* What is expected
Find the line containing "Contact Us (136, 1631)" in the records below. Copy exactly that line and each one after it, ending at the line containing "Policy (748, 1069)", and nothing more.

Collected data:
__________

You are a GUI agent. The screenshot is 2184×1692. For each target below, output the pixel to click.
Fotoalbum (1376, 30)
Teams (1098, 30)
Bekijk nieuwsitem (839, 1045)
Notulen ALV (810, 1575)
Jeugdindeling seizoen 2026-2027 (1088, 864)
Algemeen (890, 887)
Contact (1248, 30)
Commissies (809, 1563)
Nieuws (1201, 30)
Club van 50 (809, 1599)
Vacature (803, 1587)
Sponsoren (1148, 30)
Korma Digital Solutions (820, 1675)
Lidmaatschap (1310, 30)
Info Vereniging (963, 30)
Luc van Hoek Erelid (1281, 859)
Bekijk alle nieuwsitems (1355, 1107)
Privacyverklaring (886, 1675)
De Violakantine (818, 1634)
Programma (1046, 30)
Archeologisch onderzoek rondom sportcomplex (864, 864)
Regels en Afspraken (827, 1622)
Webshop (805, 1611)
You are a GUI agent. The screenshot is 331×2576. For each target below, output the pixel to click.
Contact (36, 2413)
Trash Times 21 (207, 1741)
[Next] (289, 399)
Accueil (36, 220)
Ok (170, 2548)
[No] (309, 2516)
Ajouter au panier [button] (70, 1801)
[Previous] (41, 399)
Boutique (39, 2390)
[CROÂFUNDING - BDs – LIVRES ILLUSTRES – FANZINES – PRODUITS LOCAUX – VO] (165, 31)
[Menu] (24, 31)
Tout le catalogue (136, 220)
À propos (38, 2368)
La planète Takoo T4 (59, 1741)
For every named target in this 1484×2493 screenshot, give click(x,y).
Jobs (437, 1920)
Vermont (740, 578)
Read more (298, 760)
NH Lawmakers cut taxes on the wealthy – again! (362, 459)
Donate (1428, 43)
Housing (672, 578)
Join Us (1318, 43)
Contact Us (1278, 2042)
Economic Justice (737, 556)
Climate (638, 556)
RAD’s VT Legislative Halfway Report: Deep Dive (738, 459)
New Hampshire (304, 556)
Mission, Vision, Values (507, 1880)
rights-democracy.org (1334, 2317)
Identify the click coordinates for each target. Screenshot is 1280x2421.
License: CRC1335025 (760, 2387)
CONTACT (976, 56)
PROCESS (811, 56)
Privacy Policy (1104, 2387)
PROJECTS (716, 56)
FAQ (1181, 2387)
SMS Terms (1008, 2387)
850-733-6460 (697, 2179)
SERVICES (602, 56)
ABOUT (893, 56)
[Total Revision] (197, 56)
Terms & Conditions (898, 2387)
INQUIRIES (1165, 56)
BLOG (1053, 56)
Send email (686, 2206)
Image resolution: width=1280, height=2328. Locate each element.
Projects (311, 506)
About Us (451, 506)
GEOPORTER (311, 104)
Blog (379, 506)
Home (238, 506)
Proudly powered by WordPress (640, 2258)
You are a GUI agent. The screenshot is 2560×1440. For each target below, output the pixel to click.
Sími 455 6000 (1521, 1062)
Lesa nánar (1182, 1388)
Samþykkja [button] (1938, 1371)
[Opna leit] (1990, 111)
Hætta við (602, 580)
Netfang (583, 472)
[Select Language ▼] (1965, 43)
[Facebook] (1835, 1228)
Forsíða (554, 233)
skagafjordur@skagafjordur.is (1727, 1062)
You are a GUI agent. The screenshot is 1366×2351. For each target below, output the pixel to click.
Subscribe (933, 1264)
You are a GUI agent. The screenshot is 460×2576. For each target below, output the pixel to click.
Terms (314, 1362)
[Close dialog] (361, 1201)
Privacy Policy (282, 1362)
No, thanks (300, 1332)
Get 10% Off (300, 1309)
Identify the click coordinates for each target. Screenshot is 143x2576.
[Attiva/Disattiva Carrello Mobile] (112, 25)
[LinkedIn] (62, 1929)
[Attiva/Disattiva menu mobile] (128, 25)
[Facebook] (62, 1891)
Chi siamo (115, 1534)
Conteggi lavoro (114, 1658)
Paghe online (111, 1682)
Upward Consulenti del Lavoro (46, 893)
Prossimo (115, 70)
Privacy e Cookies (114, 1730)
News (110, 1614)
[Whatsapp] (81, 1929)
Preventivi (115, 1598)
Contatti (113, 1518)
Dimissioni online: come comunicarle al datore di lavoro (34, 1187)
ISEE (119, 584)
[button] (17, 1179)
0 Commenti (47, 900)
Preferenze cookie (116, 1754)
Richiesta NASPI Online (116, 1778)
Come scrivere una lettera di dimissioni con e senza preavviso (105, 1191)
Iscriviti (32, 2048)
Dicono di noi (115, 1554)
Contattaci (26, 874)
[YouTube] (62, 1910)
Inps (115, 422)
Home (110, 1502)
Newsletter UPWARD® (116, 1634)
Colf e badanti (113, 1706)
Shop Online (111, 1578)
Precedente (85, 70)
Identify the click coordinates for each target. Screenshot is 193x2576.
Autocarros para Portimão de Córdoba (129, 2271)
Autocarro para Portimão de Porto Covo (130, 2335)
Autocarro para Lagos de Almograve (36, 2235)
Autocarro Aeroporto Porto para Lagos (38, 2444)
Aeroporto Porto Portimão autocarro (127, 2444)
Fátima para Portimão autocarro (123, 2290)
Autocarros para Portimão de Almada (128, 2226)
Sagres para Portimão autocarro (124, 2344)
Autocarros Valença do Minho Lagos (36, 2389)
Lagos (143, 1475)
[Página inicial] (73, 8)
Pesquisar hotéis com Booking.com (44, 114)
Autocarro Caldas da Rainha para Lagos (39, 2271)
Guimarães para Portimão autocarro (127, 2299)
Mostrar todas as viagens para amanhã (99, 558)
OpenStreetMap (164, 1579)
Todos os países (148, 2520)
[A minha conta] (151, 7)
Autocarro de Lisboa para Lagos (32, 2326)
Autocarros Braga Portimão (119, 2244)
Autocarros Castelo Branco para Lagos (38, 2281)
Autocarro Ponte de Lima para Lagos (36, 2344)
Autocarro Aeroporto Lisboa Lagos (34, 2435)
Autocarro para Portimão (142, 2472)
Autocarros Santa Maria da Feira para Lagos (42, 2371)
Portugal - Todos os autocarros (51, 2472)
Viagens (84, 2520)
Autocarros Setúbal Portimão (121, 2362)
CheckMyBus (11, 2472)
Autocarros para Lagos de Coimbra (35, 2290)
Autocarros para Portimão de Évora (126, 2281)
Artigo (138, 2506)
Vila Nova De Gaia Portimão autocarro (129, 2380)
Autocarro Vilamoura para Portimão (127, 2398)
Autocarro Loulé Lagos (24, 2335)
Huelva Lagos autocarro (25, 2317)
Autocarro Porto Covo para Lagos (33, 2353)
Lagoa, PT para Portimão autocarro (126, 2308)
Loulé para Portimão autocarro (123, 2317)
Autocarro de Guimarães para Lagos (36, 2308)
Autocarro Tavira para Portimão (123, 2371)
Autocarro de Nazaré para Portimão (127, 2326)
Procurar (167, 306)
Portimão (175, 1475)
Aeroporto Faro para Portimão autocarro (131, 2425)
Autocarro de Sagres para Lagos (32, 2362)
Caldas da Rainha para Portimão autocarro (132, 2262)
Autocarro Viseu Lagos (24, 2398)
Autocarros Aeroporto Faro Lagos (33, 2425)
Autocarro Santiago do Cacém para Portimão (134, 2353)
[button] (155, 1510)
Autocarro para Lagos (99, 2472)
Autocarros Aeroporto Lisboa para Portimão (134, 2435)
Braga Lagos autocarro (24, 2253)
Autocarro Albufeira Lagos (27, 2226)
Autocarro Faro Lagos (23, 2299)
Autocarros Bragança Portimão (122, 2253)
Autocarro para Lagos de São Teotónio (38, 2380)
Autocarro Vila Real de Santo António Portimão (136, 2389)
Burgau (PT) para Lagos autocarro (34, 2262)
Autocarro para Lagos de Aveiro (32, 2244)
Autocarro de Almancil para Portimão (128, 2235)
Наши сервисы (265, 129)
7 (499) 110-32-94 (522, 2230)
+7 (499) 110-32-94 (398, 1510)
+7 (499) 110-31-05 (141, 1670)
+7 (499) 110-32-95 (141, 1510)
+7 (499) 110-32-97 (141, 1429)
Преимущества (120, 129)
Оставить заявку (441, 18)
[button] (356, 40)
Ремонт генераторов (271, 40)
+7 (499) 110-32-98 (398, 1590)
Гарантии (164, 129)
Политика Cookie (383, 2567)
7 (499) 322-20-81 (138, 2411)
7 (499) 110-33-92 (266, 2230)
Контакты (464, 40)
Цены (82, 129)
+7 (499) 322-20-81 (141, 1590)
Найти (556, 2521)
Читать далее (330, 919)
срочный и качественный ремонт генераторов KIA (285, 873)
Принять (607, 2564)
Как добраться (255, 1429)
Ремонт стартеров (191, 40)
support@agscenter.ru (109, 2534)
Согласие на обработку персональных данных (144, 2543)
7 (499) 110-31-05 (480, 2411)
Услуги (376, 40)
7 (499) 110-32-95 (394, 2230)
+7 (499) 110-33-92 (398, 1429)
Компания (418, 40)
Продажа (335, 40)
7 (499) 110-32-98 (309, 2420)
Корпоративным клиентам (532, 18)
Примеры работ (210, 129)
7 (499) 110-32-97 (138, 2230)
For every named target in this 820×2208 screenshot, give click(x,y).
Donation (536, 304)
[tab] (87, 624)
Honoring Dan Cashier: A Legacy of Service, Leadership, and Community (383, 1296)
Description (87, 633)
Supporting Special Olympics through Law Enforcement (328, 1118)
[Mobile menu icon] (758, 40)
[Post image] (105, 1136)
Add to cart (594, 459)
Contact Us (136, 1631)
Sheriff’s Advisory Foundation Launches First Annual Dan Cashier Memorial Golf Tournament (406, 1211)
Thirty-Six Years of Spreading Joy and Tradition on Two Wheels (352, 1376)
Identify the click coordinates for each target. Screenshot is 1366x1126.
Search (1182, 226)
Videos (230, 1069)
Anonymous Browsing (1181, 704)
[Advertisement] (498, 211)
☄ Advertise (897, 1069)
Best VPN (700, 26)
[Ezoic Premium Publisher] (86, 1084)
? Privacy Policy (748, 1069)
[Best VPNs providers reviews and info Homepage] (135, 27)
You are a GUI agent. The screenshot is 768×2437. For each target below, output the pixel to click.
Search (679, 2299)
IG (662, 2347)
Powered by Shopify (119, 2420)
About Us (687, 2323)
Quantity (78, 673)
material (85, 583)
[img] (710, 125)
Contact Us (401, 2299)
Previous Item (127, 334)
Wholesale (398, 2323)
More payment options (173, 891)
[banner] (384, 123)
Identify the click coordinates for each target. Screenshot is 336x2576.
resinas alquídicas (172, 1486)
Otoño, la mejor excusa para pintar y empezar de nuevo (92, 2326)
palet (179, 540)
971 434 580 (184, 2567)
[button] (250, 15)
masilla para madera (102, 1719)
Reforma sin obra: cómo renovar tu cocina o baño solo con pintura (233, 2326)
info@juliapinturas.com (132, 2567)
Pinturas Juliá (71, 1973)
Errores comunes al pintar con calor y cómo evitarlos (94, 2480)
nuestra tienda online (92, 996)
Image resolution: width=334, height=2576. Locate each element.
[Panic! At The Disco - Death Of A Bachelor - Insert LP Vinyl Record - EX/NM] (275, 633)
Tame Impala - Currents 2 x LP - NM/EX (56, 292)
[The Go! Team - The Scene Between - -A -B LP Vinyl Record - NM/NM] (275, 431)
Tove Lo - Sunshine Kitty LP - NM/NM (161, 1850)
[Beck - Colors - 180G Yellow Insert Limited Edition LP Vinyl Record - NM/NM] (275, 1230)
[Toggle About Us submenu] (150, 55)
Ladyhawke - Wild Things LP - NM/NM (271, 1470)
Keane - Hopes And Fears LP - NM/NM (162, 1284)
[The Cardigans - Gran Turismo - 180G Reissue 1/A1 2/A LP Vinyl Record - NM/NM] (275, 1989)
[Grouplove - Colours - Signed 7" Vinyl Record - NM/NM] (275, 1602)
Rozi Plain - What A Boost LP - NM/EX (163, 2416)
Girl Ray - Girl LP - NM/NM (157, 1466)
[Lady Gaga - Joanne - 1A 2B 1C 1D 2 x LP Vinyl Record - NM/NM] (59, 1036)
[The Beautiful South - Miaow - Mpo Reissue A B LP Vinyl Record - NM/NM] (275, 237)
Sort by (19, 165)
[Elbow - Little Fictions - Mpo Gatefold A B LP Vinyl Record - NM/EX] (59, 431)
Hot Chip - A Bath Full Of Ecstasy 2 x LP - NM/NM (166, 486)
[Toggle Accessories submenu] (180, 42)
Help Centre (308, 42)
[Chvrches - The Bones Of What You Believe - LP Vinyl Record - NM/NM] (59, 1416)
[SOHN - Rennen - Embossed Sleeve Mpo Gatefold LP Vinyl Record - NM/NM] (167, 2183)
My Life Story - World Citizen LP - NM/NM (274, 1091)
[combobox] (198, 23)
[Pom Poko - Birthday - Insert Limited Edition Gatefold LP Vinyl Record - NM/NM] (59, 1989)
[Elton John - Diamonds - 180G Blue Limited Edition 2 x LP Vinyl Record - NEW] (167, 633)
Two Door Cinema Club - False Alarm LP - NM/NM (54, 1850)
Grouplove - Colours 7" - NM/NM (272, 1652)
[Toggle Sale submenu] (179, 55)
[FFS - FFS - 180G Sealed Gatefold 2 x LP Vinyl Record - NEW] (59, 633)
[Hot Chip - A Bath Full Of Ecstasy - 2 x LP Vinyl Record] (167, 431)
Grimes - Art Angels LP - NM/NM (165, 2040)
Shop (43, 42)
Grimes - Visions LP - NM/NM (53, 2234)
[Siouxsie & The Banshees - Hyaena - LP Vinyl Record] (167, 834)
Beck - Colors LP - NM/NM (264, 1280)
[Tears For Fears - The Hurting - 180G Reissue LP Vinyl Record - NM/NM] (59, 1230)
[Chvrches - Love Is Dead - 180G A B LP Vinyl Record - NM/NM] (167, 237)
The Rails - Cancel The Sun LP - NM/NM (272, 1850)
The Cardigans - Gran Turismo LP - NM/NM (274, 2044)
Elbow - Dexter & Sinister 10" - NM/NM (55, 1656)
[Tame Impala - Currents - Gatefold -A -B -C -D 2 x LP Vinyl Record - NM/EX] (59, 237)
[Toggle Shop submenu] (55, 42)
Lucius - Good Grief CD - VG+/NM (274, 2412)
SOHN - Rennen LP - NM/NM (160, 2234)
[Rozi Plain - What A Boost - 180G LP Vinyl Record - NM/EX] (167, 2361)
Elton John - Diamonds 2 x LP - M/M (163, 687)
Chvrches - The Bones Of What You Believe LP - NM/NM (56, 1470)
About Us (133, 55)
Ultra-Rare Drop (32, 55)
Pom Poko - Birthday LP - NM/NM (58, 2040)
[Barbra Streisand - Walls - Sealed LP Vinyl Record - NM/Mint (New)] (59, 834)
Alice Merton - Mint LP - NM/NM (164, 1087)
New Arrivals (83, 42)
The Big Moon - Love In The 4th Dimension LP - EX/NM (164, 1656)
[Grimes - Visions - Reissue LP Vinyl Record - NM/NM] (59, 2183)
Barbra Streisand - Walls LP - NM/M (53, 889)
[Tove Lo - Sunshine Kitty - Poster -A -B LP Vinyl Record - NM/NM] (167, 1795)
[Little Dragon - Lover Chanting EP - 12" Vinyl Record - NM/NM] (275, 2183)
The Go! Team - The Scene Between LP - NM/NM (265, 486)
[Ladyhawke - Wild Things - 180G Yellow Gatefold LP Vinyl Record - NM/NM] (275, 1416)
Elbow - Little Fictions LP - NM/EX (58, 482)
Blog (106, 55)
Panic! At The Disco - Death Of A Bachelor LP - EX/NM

__________

* Solution below
Contact Us (136, 1631)
Sheriff’s Advisory Foundation Launches First Annual Dan Cashier Memorial Golf Tournament (406, 1211)
Thirty-Six Years of Spreading Joy and Tradition on Two Wheels (352, 1376)
Identify the click coordinates for each target. Screenshot is 1366x1126.
Search (1182, 226)
Videos (230, 1069)
Anonymous Browsing (1181, 704)
[Advertisement] (498, 211)
☄ Advertise (897, 1069)
Best VPN (700, 26)
[Ezoic Premium Publisher] (86, 1084)
? Privacy Policy (748, 1069)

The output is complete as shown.